Studio leaders are particularly irked by the White House statement over the weekend that criticized the legislation. Today Rupert Murdoch once again tweeted, “Big bipartisan majorities both house sold out by POTUS for search engines. How about 2.2 m workers in entertainment industry. Piracy rules.”
White House spokesman Jay Carney, however, pushed back against the notion that the administration has picked Silicon Valley over Hollywood. “As far as the interests of private sector actors, I mean, there are legitimate concerns on both sides and those need to be addressed,” he said in the daily press briefing. ” That’s why we need to maintain Internet freedom; that’s why we need to do something serious about online piracy from foreign websites.”

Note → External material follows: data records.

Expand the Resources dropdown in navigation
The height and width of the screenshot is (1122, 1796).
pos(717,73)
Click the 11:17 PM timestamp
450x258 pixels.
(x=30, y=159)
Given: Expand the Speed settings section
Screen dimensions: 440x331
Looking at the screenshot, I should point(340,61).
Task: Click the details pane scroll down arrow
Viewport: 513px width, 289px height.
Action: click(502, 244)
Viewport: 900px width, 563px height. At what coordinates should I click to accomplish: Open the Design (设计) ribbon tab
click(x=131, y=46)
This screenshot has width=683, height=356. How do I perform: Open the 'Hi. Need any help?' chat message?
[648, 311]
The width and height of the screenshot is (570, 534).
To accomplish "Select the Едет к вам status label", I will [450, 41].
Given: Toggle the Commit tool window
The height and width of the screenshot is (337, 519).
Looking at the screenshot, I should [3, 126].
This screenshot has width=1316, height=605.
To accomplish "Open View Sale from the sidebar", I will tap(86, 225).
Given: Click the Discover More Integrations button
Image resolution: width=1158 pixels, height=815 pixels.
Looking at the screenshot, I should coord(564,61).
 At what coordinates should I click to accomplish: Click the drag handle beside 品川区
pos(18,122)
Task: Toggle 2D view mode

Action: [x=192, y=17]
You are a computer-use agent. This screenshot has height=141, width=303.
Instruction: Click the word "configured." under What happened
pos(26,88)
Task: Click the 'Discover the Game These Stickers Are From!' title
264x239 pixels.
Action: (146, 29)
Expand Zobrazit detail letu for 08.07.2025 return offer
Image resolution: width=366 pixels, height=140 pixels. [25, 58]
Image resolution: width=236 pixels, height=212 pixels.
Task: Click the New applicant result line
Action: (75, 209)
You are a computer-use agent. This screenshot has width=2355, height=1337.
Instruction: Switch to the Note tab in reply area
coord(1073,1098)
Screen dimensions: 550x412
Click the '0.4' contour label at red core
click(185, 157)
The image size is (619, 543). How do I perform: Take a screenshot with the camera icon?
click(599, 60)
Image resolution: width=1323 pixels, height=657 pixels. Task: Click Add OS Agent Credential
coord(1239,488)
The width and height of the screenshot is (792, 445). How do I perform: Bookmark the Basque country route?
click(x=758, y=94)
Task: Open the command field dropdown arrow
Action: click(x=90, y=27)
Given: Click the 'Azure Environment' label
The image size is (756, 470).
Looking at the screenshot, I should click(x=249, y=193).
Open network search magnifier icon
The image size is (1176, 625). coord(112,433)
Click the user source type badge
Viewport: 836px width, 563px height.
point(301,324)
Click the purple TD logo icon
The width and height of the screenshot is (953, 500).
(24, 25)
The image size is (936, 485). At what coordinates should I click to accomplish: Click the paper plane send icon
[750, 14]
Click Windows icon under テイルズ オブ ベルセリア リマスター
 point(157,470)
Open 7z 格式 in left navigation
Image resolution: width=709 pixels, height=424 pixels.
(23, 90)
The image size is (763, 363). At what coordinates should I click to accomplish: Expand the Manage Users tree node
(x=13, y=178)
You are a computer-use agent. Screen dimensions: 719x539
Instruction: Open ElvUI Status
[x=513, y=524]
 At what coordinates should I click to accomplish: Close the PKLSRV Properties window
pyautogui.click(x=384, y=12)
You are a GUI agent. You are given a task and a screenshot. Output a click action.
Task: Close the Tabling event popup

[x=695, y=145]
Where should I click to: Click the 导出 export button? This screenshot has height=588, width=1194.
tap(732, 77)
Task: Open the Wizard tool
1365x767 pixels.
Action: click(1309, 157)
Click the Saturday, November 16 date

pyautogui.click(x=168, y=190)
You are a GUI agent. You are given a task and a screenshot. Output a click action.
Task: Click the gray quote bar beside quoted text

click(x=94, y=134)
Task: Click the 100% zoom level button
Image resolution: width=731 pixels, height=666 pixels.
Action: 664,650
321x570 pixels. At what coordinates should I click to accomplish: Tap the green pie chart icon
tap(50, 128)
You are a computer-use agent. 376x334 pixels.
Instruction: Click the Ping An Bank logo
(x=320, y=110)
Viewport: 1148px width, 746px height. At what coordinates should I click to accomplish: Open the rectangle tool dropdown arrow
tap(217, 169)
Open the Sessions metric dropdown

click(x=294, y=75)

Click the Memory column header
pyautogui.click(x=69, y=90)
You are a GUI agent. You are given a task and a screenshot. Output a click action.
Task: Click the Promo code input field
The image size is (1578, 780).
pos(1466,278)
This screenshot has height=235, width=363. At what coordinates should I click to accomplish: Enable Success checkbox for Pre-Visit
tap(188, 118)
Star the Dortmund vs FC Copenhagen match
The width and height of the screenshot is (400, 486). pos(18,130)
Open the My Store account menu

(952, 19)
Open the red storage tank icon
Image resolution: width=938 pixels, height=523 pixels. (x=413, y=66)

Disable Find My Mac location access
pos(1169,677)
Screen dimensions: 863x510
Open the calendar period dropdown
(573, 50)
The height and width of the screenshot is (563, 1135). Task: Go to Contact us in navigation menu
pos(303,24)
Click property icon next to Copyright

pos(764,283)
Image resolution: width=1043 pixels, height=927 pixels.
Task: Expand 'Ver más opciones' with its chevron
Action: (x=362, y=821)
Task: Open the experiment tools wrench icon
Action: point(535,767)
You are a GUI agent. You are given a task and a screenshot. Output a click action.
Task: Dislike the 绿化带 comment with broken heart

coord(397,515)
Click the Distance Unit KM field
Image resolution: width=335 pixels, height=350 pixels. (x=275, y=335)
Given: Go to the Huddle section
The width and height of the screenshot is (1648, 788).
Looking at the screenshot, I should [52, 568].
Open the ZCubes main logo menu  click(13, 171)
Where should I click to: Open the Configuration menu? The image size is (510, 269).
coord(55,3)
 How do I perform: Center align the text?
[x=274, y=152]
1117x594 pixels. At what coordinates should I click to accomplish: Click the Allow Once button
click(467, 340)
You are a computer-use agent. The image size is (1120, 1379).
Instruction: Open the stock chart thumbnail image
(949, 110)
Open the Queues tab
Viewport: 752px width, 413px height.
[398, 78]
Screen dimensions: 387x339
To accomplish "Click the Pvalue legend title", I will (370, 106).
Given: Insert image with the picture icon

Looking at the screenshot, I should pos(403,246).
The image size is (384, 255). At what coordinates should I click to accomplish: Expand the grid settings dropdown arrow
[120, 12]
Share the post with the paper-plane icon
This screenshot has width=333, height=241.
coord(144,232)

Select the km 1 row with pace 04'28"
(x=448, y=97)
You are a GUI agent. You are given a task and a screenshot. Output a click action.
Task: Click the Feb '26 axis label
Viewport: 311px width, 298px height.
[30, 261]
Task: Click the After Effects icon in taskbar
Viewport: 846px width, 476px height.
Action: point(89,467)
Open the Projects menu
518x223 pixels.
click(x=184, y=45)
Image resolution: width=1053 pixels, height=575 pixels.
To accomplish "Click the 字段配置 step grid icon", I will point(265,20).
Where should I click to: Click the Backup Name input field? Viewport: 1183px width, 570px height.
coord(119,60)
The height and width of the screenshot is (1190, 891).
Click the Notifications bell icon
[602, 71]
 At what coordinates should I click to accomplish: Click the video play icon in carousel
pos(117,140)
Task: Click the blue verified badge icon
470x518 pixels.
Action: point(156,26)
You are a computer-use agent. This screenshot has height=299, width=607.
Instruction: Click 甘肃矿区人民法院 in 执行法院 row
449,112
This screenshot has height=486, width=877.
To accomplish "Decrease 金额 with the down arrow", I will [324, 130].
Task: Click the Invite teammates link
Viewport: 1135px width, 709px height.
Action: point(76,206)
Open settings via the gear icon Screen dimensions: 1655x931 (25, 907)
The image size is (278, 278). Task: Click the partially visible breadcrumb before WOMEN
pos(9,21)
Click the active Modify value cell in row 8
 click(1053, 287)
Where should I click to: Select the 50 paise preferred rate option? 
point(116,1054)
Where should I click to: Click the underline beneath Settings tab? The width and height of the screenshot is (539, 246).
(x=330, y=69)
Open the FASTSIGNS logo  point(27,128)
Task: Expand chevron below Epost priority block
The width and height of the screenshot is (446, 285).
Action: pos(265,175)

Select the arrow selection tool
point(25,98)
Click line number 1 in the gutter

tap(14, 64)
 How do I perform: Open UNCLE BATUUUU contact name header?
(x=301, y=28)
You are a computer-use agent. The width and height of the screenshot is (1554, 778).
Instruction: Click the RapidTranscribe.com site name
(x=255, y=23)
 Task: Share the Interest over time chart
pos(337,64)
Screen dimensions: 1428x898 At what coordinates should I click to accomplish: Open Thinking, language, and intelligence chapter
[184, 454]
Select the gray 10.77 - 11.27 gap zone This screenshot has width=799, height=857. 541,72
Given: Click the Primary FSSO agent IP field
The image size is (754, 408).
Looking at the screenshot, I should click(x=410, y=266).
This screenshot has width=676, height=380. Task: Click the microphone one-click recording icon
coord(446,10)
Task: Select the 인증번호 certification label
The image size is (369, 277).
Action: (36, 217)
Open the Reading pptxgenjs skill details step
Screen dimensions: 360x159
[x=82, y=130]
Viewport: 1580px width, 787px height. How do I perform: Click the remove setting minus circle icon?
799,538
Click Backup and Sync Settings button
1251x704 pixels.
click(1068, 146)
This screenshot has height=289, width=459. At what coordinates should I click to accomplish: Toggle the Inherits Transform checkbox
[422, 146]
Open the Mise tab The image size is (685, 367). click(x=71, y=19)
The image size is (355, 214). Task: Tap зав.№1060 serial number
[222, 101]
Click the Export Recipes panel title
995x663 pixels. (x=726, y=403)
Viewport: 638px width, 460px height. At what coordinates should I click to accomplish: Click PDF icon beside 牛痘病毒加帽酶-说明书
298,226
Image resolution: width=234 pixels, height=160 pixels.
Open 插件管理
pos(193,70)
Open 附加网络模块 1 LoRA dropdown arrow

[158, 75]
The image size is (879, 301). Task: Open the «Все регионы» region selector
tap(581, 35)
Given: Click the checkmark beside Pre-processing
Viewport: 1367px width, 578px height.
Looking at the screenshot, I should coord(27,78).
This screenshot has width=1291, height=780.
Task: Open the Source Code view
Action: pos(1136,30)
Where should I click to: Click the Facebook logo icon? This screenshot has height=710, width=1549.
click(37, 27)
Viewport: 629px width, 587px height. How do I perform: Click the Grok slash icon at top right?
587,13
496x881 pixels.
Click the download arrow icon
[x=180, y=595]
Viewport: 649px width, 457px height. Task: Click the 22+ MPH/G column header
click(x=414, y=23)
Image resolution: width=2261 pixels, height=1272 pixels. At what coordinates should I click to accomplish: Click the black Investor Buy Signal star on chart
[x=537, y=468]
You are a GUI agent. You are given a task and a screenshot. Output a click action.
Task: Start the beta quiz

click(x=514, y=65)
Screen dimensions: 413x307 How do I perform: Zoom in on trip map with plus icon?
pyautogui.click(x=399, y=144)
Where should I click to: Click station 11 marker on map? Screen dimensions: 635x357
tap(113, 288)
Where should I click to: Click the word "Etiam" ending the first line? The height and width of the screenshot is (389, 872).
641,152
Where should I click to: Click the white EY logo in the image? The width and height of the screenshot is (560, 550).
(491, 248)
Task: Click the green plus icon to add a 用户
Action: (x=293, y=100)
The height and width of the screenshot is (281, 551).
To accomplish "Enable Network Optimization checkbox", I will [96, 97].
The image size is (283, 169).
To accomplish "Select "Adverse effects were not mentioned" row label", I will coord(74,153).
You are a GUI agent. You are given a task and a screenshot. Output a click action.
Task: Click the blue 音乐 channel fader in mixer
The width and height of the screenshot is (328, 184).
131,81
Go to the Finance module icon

Dodd’s full statement is below.
“Only days after the White House and chief sponsors of the legislation responded to the major concern expressed by opponents and then called for all parties to work cooperatively together, some technology business interests are resorting to stunts that punish their users or turn them into their corporate pawns, rather than coming to the table to find solutions to a problem that all now seem to agree is very real and damaging.
“It is an irresponsible response and a disservice to people who rely on them for information use their services. It is also an abuse of power given the freedoms these companies enjoy in the marketplace today. It’s a dangerous and troubling development when the platforms that serve as gateways to information intentionally skew the facts to incite their users in order to further their corporate interests.
“A so-called “blackout” is yet another gimmick, albeit a dangerous one, designed to punish elected and administration officials who are working diligently to protect American jobs from foreign criminals. It is our hope that the White House and the Congress will call on those who intend to stage this “blackout” to stop the hyperbole and PR stunts and engage in meaningful efforts to combat piracy.”